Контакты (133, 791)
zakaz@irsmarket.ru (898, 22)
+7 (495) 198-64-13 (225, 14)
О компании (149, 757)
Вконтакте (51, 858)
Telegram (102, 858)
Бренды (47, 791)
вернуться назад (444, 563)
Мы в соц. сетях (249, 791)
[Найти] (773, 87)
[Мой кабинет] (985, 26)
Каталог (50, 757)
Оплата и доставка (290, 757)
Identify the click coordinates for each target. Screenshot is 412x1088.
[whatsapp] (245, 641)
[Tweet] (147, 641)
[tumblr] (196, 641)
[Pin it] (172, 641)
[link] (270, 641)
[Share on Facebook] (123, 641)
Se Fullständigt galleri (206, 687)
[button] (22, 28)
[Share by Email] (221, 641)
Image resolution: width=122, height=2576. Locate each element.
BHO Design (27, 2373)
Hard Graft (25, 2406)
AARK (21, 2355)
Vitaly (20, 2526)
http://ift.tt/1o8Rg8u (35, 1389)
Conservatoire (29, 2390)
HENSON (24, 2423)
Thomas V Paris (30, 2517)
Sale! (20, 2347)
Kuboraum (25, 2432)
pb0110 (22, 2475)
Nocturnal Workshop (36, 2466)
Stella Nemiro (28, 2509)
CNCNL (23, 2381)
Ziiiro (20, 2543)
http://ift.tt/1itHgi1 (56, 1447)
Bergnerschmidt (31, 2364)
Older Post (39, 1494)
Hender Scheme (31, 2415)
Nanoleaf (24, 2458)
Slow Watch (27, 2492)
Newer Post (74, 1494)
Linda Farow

_What needs to be done:_ Write out exactly the lines that begin at the one containing "AARK (21, 2355)" and continue through the last line of the data, and only those.

_Task output:_
AARK (21, 2355)
Vitaly (20, 2526)
http://ift.tt/1o8Rg8u (35, 1389)
Conservatoire (29, 2390)
HENSON (24, 2423)
Thomas V Paris (30, 2517)
Sale! (20, 2347)
Kuboraum (25, 2432)
pb0110 (22, 2475)
Nocturnal Workshop (36, 2466)
Stella Nemiro (28, 2509)
CNCNL (23, 2381)
Ziiiro (20, 2543)
http://ift.tt/1itHgi1 (56, 1447)
Bergnerschmidt (31, 2364)
Older Post (39, 1494)
Hender Scheme (31, 2415)
Nanoleaf (24, 2458)
Slow Watch (27, 2492)
Newer Post (74, 1494)
Linda Farow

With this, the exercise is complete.